> [REQUIREMENT] Copy out the following lines word for word.

* * * * *

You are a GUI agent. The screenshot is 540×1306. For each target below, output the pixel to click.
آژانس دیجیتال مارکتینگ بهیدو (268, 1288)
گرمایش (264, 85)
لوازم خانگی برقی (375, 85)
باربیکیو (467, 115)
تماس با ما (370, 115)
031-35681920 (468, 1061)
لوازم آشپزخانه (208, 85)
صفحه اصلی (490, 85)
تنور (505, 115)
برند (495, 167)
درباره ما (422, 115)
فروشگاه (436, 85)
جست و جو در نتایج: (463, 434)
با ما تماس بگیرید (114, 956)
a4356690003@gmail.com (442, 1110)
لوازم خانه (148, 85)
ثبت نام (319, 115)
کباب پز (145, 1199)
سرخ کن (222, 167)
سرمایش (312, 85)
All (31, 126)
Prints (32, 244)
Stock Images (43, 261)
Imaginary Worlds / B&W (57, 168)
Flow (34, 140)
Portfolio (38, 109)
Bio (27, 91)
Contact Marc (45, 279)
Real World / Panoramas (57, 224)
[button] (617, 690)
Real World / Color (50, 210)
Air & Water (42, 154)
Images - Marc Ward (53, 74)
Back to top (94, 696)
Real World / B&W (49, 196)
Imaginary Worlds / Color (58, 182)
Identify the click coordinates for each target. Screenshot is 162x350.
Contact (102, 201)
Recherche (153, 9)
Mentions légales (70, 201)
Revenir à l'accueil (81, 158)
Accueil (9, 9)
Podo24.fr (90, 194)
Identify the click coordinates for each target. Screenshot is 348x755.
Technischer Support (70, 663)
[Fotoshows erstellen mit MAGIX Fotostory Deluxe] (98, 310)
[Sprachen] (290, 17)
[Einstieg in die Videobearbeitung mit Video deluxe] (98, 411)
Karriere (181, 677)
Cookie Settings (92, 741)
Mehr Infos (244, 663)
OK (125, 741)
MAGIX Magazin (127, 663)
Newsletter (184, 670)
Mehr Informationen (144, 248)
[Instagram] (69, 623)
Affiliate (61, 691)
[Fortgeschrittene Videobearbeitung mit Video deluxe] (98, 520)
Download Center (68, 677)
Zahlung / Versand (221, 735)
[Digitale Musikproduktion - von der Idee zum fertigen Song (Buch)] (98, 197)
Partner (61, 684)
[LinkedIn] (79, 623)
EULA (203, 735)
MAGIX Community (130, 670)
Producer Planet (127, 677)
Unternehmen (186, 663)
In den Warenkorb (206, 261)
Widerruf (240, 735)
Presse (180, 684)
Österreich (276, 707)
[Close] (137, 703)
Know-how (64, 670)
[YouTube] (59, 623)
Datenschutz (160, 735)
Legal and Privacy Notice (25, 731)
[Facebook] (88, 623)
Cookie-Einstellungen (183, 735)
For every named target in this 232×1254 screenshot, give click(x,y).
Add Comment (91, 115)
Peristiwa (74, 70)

* * * * *

> [RESULT]
You are a GUI agent. The screenshot is 540×1306. For each target below, output the pixel to click.
آژانس دیجیتال مارکتینگ بهیدو (268, 1288)
گرمایش (264, 85)
لوازم خانگی برقی (375, 85)
باربیکیو (467, 115)
تماس با ما (370, 115)
031-35681920 (468, 1061)
لوازم آشپزخانه (208, 85)
صفحه اصلی (490, 85)
تنور (505, 115)
برند (495, 167)
درباره ما (422, 115)
فروشگاه (436, 85)
جست و جو در نتایج: (463, 434)
با ما تماس بگیرید (114, 956)
a4356690003@gmail.com (442, 1110)
لوازم خانه (148, 85)
ثبت نام (319, 115)
کباب پز (145, 1199)
سرخ کن (222, 167)
سرمایش (312, 85)
All (31, 126)
Prints (32, 244)
Stock Images (43, 261)
Imaginary Worlds / B&W (57, 168)
Flow (34, 140)
Portfolio (38, 109)
Bio (27, 91)
Contact Marc (45, 279)
Real World / Panoramas (57, 224)
[button] (617, 690)
Real World / Color (50, 210)
Air & Water (42, 154)
Images - Marc Ward (53, 74)
Back to top (94, 696)
Real World / B&W (49, 196)
Imaginary Worlds / Color (58, 182)
Identify the click coordinates for each target. Screenshot is 162x350.
Contact (102, 201)
Recherche (153, 9)
Mentions légales (70, 201)
Revenir à l'accueil (81, 158)
Accueil (9, 9)
Podo24.fr (90, 194)
Identify the click coordinates for each target. Screenshot is 348x755.
Technischer Support (70, 663)
[Fotoshows erstellen mit MAGIX Fotostory Deluxe] (98, 310)
[Sprachen] (290, 17)
[Einstieg in die Videobearbeitung mit Video deluxe] (98, 411)
Karriere (181, 677)
Cookie Settings (92, 741)
Mehr Infos (244, 663)
OK (125, 741)
MAGIX Magazin (127, 663)
Newsletter (184, 670)
Mehr Informationen (144, 248)
[Instagram] (69, 623)
Affiliate (61, 691)
[Fortgeschrittene Videobearbeitung mit Video deluxe] (98, 520)
Download Center (68, 677)
Zahlung / Versand (221, 735)
[Digitale Musikproduktion - von der Idee zum fertigen Song (Buch)] (98, 197)
Partner (61, 684)
[LinkedIn] (79, 623)
EULA (203, 735)
MAGIX Community (130, 670)
Producer Planet (127, 677)
Unternehmen (186, 663)
In den Warenkorb (206, 261)
Widerruf (240, 735)
Presse (180, 684)
Österreich (276, 707)
[Close] (137, 703)
Know-how (64, 670)
[YouTube] (59, 623)
Datenschutz (160, 735)
Legal and Privacy Notice (25, 731)
[Facebook] (88, 623)
Cookie-Einstellungen (183, 735)
For every named target in this 232×1254 screenshot, give click(x,y).
Add Comment (91, 115)
Peristiwa (74, 70)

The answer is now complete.